## EXTRACTED INFORMATION
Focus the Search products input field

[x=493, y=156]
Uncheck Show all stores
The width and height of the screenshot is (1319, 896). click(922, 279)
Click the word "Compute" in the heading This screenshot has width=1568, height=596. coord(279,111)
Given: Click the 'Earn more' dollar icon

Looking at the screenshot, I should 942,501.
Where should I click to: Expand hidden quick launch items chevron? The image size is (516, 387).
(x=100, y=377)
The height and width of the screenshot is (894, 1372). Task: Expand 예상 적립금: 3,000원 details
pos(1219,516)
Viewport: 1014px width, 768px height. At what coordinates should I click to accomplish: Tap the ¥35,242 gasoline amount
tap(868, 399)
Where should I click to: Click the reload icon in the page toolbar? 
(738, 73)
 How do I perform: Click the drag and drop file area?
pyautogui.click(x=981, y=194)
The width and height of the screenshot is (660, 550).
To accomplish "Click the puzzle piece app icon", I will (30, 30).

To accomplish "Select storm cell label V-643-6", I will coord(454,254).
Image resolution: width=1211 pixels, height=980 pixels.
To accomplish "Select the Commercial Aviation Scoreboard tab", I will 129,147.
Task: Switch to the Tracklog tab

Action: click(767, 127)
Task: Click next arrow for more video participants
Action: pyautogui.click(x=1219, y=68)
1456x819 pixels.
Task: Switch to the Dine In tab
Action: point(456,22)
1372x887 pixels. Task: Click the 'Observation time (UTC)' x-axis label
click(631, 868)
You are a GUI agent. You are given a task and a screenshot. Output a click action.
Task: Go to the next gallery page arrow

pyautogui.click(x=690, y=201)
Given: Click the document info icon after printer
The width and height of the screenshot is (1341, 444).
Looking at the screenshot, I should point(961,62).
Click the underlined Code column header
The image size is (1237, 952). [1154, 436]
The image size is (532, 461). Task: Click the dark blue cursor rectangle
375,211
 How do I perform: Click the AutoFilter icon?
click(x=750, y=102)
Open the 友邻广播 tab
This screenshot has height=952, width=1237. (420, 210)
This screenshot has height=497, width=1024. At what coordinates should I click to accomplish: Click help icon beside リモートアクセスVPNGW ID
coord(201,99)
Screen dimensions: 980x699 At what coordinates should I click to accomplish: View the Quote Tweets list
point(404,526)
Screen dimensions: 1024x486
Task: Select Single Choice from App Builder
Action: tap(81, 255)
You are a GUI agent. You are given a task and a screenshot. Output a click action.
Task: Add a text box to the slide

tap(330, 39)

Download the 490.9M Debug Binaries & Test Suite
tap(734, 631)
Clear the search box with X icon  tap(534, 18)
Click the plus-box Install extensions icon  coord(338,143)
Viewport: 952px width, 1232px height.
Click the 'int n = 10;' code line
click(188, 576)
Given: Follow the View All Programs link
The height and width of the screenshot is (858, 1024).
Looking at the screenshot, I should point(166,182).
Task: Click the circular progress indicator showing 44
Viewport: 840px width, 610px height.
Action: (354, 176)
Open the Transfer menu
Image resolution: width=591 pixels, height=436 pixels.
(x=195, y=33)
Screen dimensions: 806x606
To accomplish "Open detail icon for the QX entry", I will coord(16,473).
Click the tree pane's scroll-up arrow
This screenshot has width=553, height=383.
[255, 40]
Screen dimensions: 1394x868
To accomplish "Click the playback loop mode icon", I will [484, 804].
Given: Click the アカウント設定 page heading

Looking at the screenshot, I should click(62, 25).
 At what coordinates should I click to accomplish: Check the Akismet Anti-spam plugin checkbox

## GIVEN TASK
Repeat the entries from the beginning through the line containing "coord(201,99)", swapping "Tracklog" for "Flight Log" and leaving everything else unchanged.

## SOLUTION TO THE EXERCISE
Focus the Search products input field

[x=493, y=156]
Uncheck Show all stores
The width and height of the screenshot is (1319, 896). click(922, 279)
Click the word "Compute" in the heading This screenshot has width=1568, height=596. coord(279,111)
Given: Click the 'Earn more' dollar icon

Looking at the screenshot, I should 942,501.
Where should I click to: Expand hidden quick launch items chevron? The image size is (516, 387).
(x=100, y=377)
The height and width of the screenshot is (894, 1372). Task: Expand 예상 적립금: 3,000원 details
pos(1219,516)
Viewport: 1014px width, 768px height. At what coordinates should I click to accomplish: Tap the ¥35,242 gasoline amount
tap(868, 399)
Where should I click to: Click the reload icon in the page toolbar? 
(738, 73)
 How do I perform: Click the drag and drop file area?
pyautogui.click(x=981, y=194)
The width and height of the screenshot is (660, 550).
To accomplish "Click the puzzle piece app icon", I will (30, 30).

To accomplish "Select storm cell label V-643-6", I will coord(454,254).
Image resolution: width=1211 pixels, height=980 pixels.
To accomplish "Select the Commercial Aviation Scoreboard tab", I will 129,147.
Task: Switch to the Flight Log tab

Action: click(767, 127)
Task: Click next arrow for more video participants
Action: pyautogui.click(x=1219, y=68)
1456x819 pixels.
Task: Switch to the Dine In tab
Action: point(456,22)
1372x887 pixels. Task: Click the 'Observation time (UTC)' x-axis label
click(631, 868)
You are a GUI agent. You are given a task and a screenshot. Output a click action.
Task: Go to the next gallery page arrow

pyautogui.click(x=690, y=201)
Given: Click the document info icon after printer
The width and height of the screenshot is (1341, 444).
Looking at the screenshot, I should point(961,62).
Click the underlined Code column header
The image size is (1237, 952). [1154, 436]
The image size is (532, 461). Task: Click the dark blue cursor rectangle
375,211
 How do I perform: Click the AutoFilter icon?
click(x=750, y=102)
Open the 友邻广播 tab
This screenshot has height=952, width=1237. (420, 210)
This screenshot has height=497, width=1024. At what coordinates should I click to accomplish: Click help icon beside リモートアクセスVPNGW ID
coord(201,99)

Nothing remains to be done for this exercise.